How about the easy example of a web server not responding. Do you restart it ? In the case I am thinking of, no. Since, the reason it is not responding is that the database server it (and another 4 webservers) is waiting for is having problems. Restarting the web server would drop the >1000 existing (working) sessions, causing a full-blown outage, and migrate the problem to the other 4 web servers that sit behind the same load balancer.
I also agree that "self-healing" lends itself to band-aids that avoid root-cause determination.
Or *prevent* the root-cause determination. For example, I had a problem on an LDAP server that appeared once in 2 or 3 weeks. I start it under a debugger, and when next experienced the problem, some online debugging (after taking it out of the pool) with a developer found and fixed the bug within one hour (and allowed me to understand the cause so I could work around it). A restart here would have meant waiting some more and another few outages.

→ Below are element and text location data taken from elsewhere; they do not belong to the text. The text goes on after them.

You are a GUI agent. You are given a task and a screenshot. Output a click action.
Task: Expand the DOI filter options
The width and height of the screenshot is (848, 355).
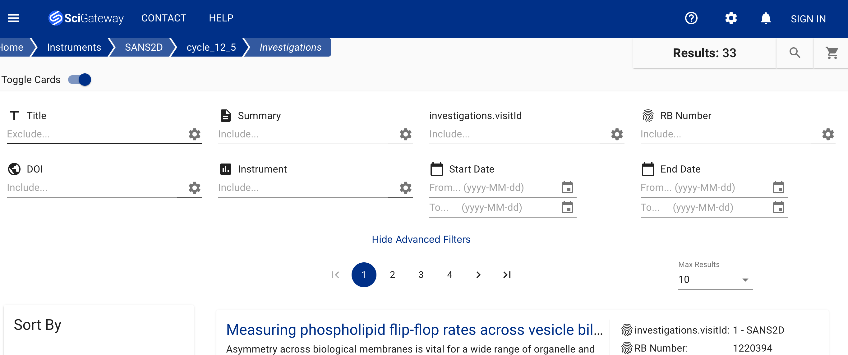pos(194,187)
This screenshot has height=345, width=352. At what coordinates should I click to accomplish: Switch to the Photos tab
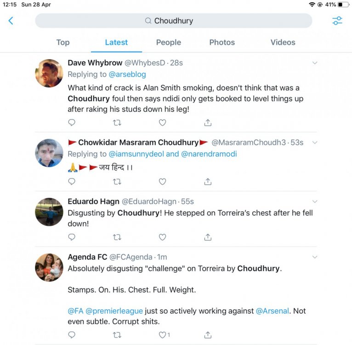pos(222,42)
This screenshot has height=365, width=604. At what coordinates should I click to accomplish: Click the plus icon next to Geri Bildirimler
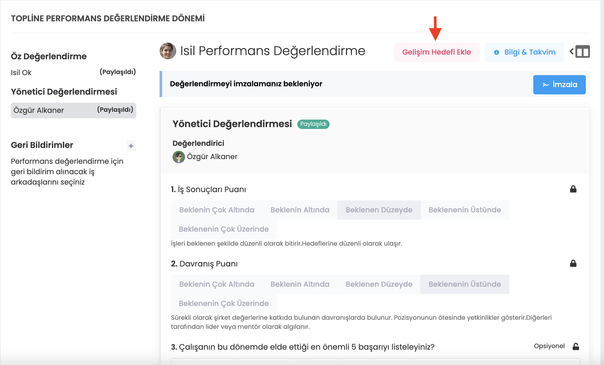pyautogui.click(x=131, y=146)
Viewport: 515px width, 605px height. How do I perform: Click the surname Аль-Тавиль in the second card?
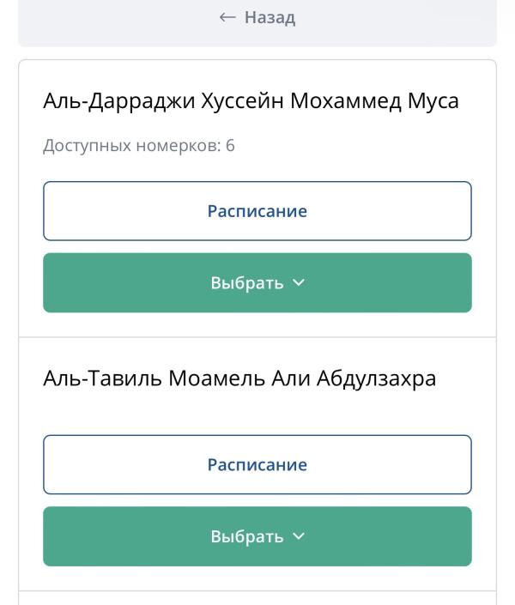(102, 378)
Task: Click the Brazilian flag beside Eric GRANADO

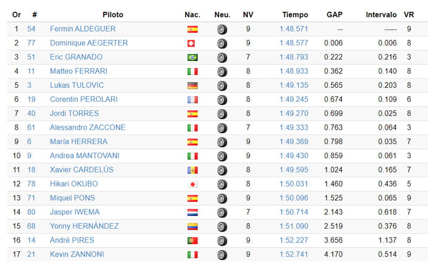Action: click(193, 57)
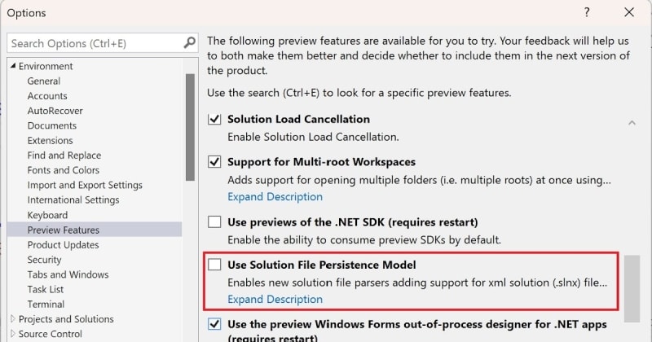652x342 pixels.
Task: Expand Description under Multi-root Workspaces
Action: pyautogui.click(x=275, y=196)
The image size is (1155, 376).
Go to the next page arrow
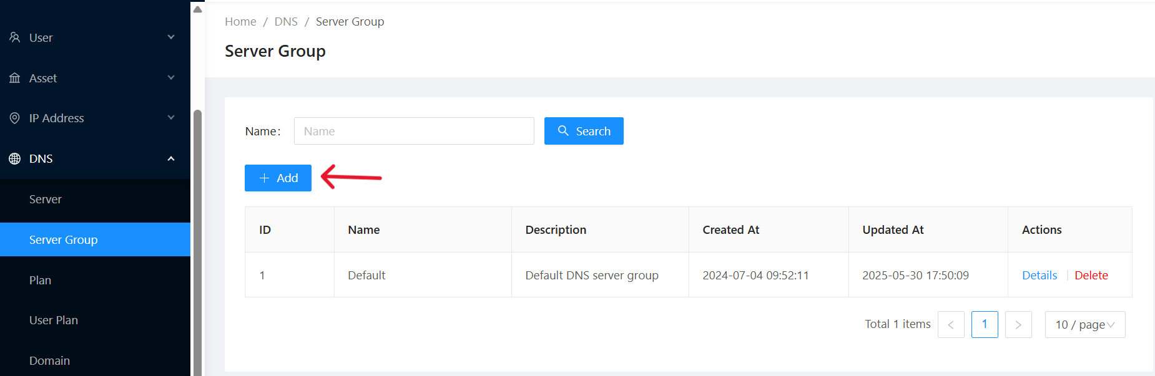[x=1018, y=325]
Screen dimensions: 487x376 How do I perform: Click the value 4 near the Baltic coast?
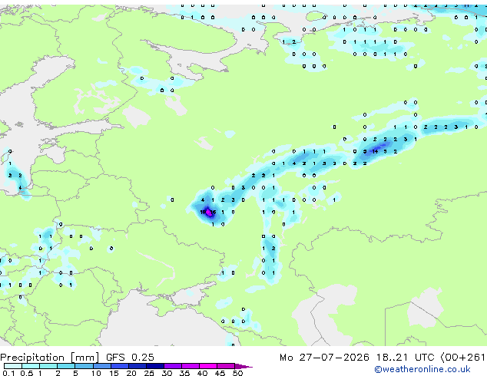tap(20, 188)
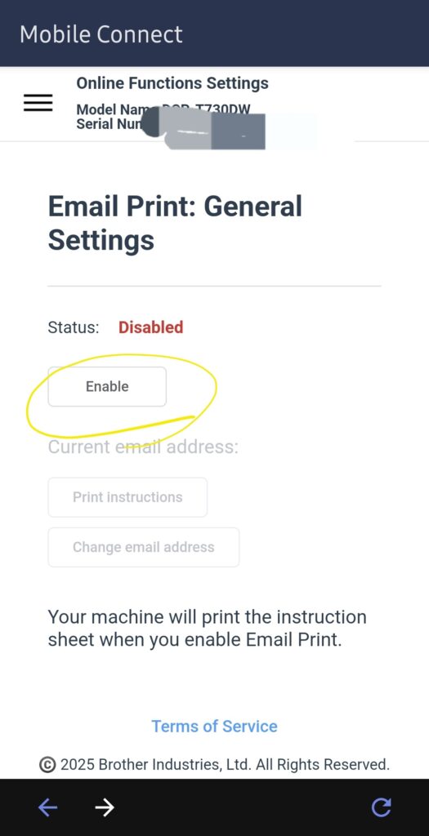Open the Terms of Service link
Viewport: 429px width, 836px height.
[214, 726]

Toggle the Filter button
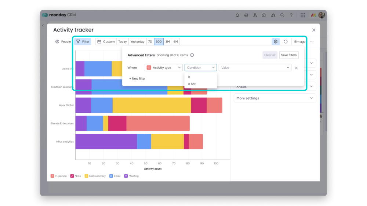click(x=83, y=41)
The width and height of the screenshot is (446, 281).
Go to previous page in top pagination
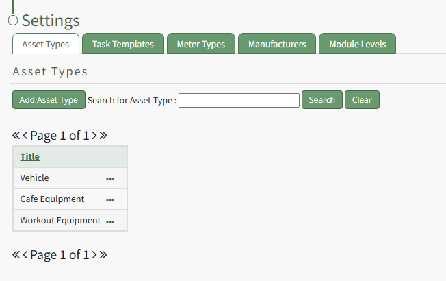25,135
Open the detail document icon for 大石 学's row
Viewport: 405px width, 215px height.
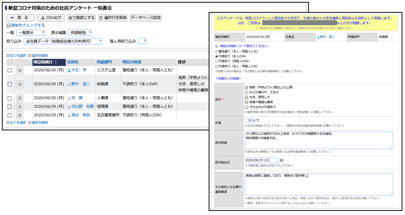pyautogui.click(x=19, y=70)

I don't think this requires "baby-sitting," but a commitment to fixing things once. I have also had the displeasure of making permanent band-aids, but I cannot condone it.
We do have some applications that require supervision ... but for them we use daemon-tools or supervise-scripts (a re-implementation of daemon-tools), as these are *much* better at supervision than a monitoring system. If you really need a baby-sitter, the monitoring system isn't the best one ...
All of those "operational" aspects aside, I've convinced myself from a security point of view, corrective action from monitoring is bad-- a clear violation of the separation of duties. You don't want your auditors "cleaning up" the numbers as they go over your books.
You know what's better than your webserver being automatically restarted when it crashes? Your webserver not crashing.
I completely support the absence of corrective actions from monitor triggers. The question I have yet to answer satisfactorily is,"Should the monitoring system perform additional data collection after specific errors?" For example, running a particular "find" command when disk usage increases to try and identify which files are causing the partition to fill.
Or attach a debugger to the hung process and get a backtrace ?
Regards, Buchan